女子ワールドカップ・オーストラリア&ニュージーランド2023のメンバーにも選ばれると、なでしこジャパンの攻撃の重要なピースとなり、グループステージ第2戦のコスタリカ女子代表戦で決めたゴールは、相手選手の体勢を観察したドリブルと角度のない位置からの強烈なシュートで決めた。19歳と180日で決めたこの一発は、男女のワールドカップを通して日本選手最年少のゴール記録となった。

2023-24シーズンは東京NBのエースだった植木理子(ウェストハム・ユナイテッド/イングランド)が退団して、藤野の果たす役割はさらに増え、WEリーグではマークが厳しくなる一方。
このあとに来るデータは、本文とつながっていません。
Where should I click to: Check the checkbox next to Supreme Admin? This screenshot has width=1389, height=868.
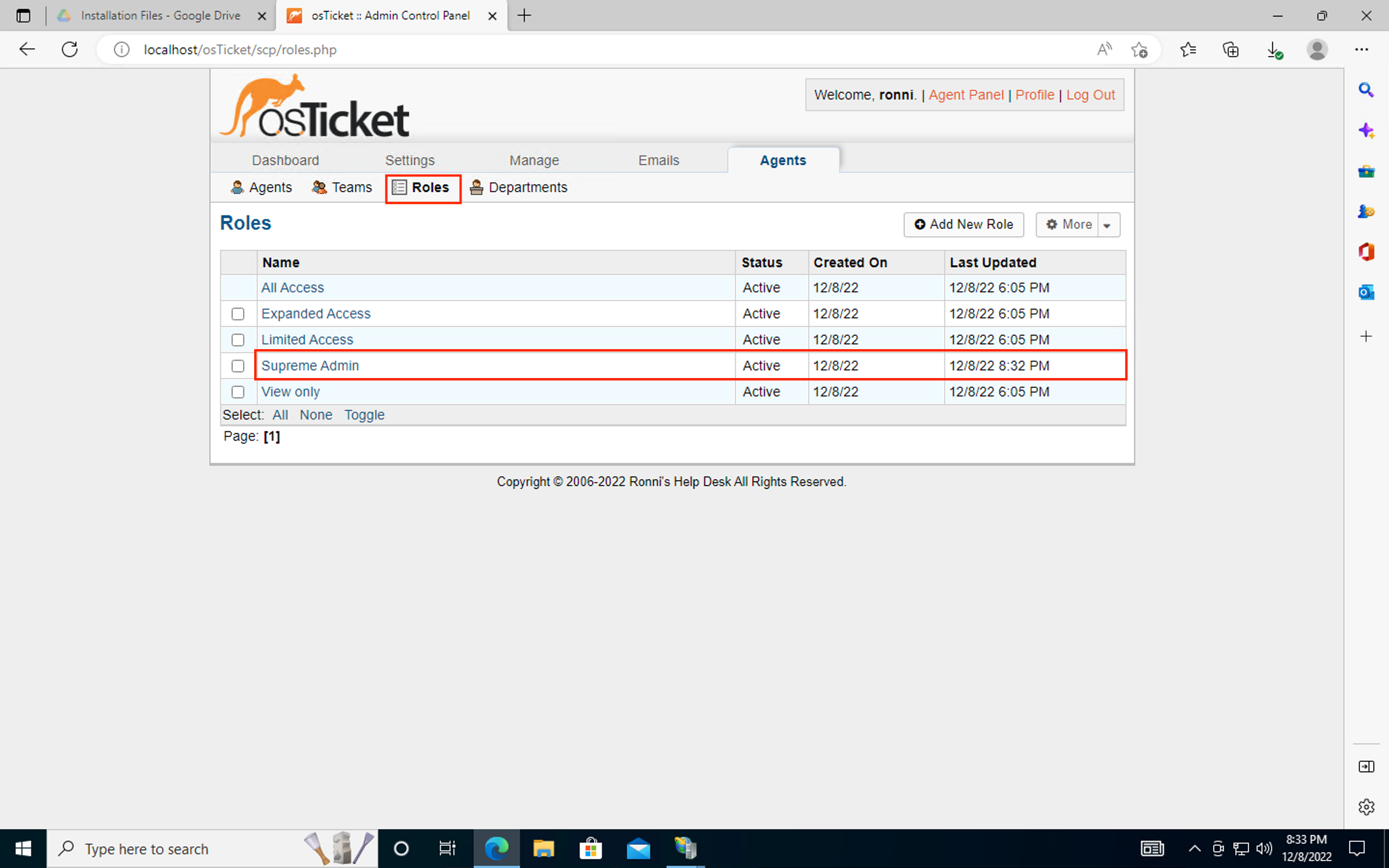point(238,366)
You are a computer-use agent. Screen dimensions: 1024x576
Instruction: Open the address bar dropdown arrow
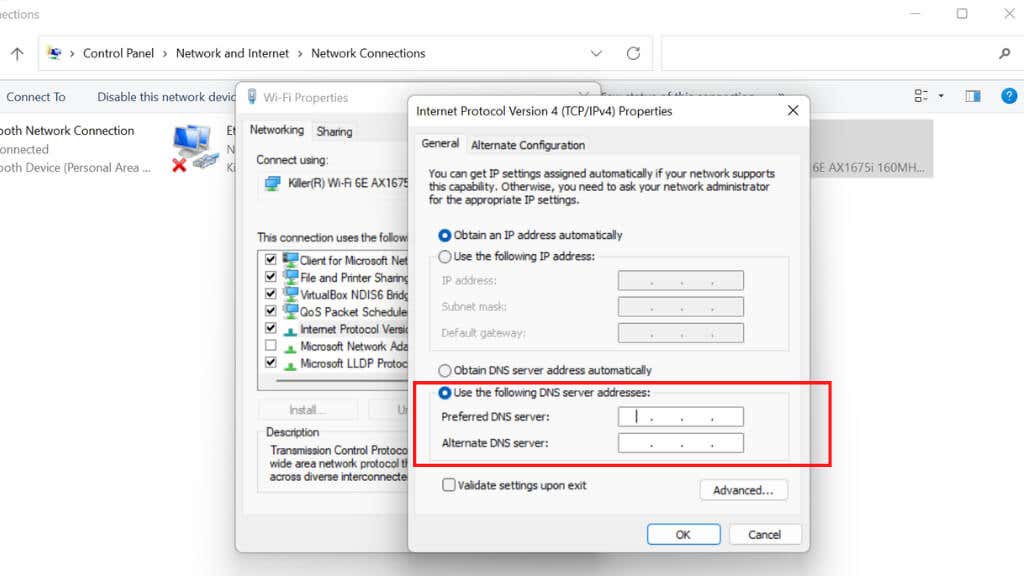tap(596, 53)
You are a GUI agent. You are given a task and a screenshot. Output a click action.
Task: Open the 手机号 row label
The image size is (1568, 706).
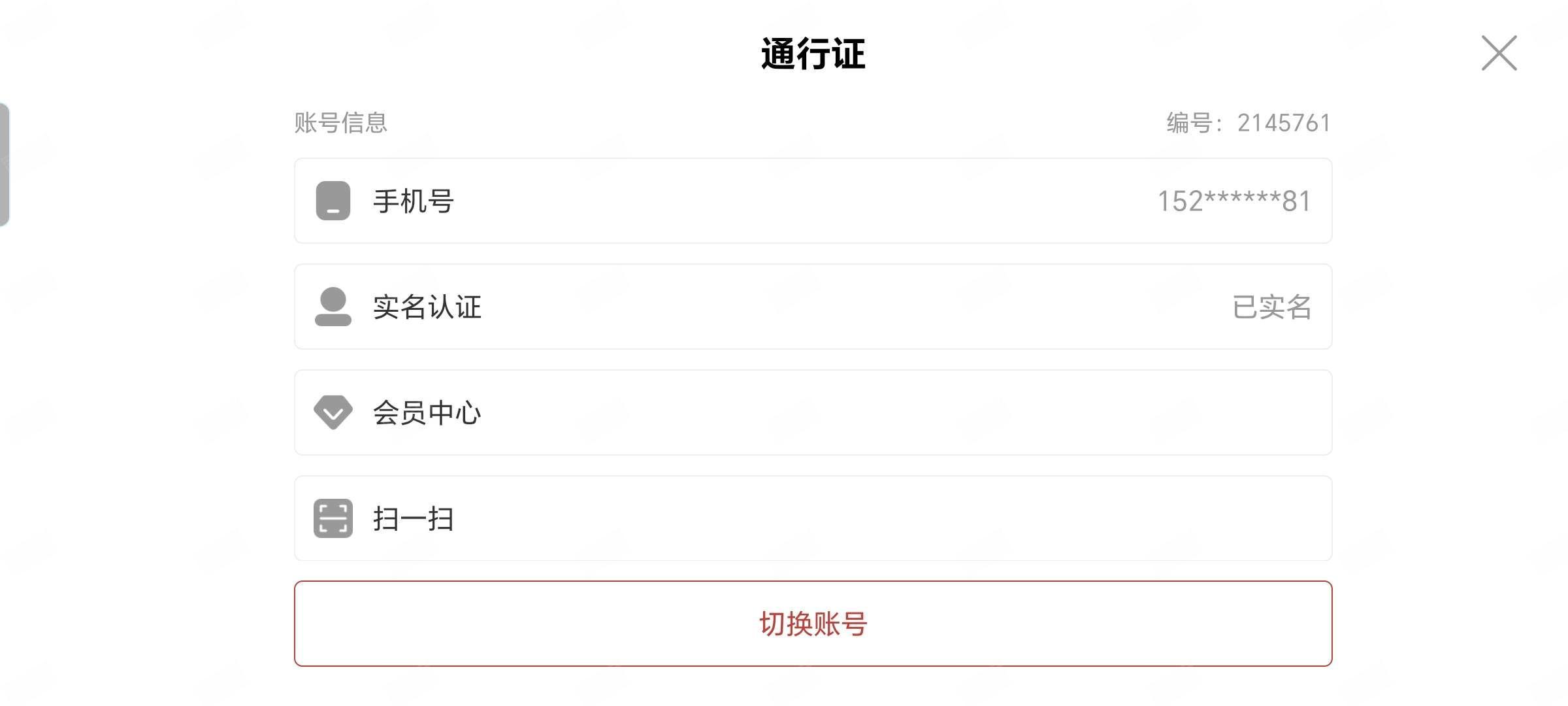414,201
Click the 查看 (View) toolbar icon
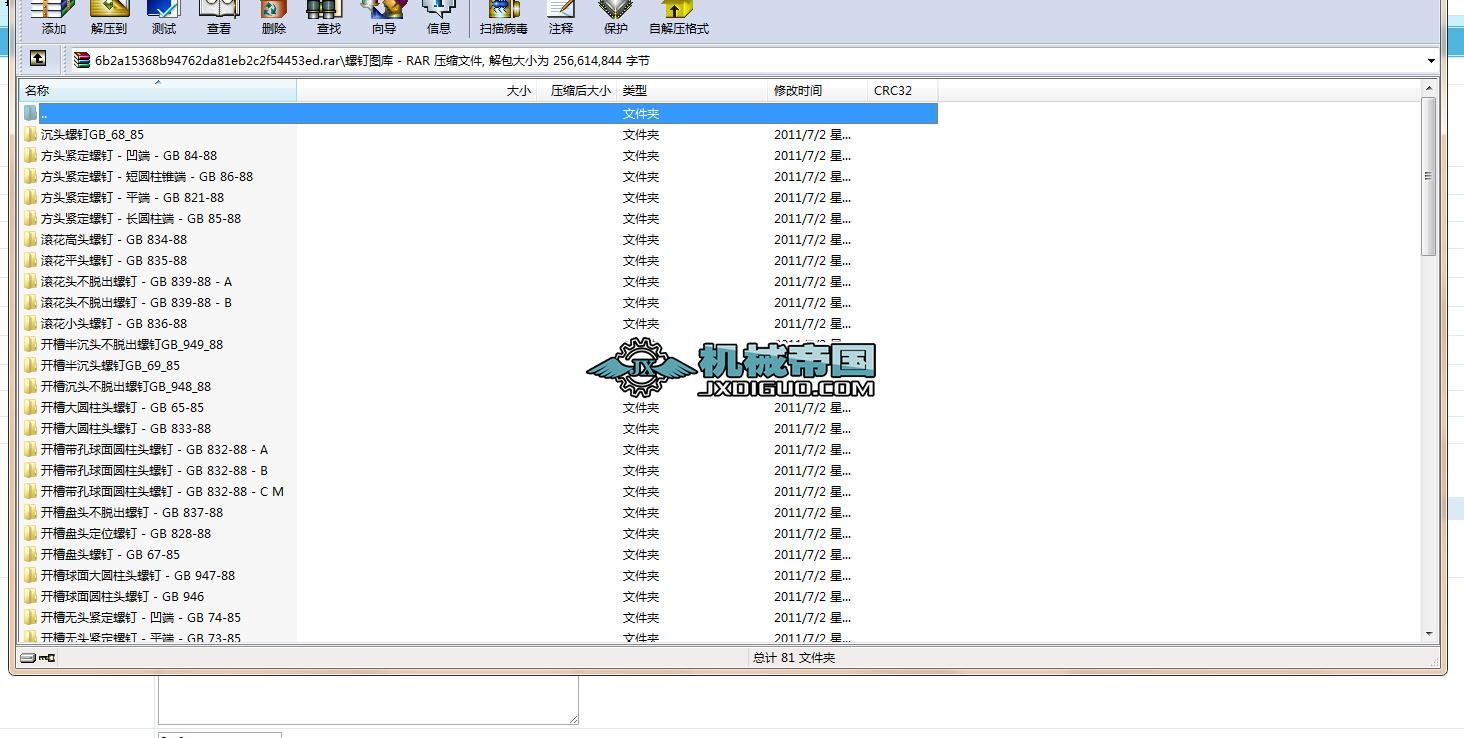The width and height of the screenshot is (1464, 738). pyautogui.click(x=218, y=18)
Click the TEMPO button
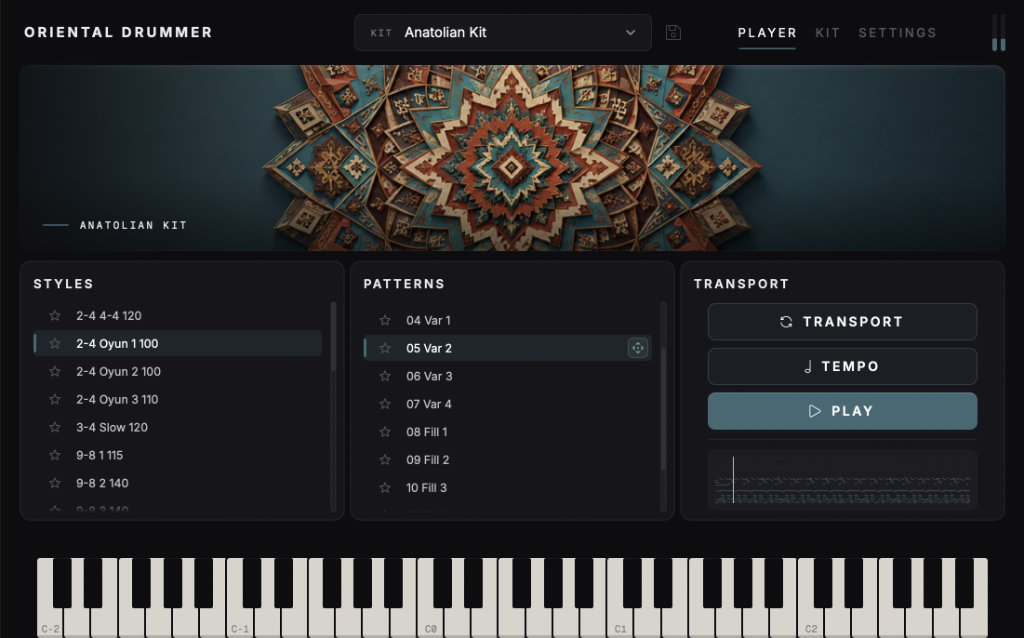Screen dimensions: 1024x638 [x=842, y=366]
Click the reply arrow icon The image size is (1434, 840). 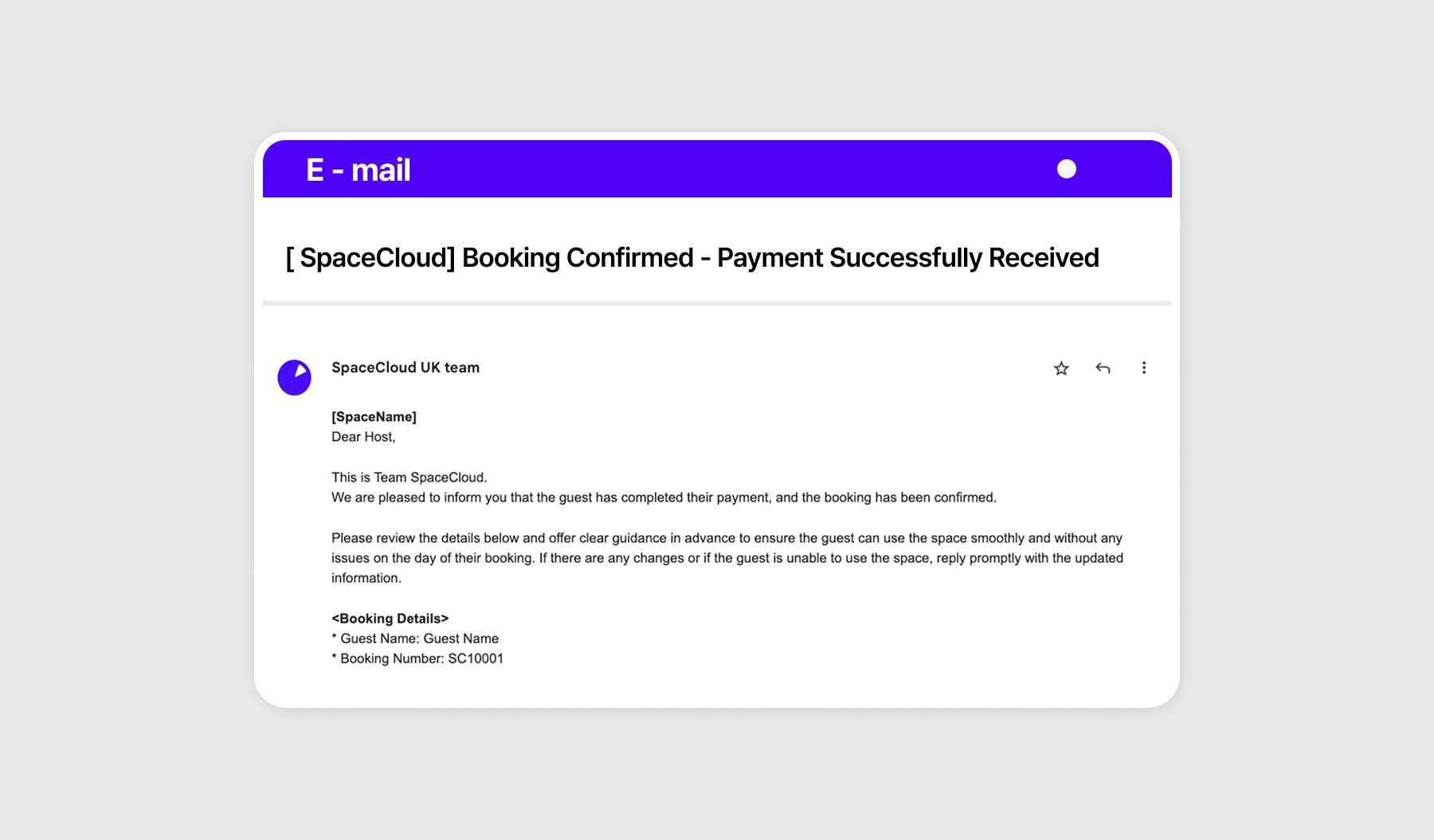1103,368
それでも冷静沈着なプレースタイルは崩さず、得点ランキング3位タイとなる9得点を決めて、2年連続のベストイレブンに選出された。

「ドリブルで対戦する相手の特徴を試合前に頭に入れて、弱点を掴んだなかでボールタッチする。最近は2人目以降の動きも意識しながらドリブルして、自分と相手の周辺の空間をしっかり認知できれば、相手を完全にドリブルで抜くべきなのか、抜かなくてもマークを外してパスやシュートを選択するのか、その判断ができる余裕が生まれてくる」

数々の記録を打ち立ててきたクレバーなドリブラーは、パリでも記録や記憶に残るプレーを披露するため、静かにその時を待つ。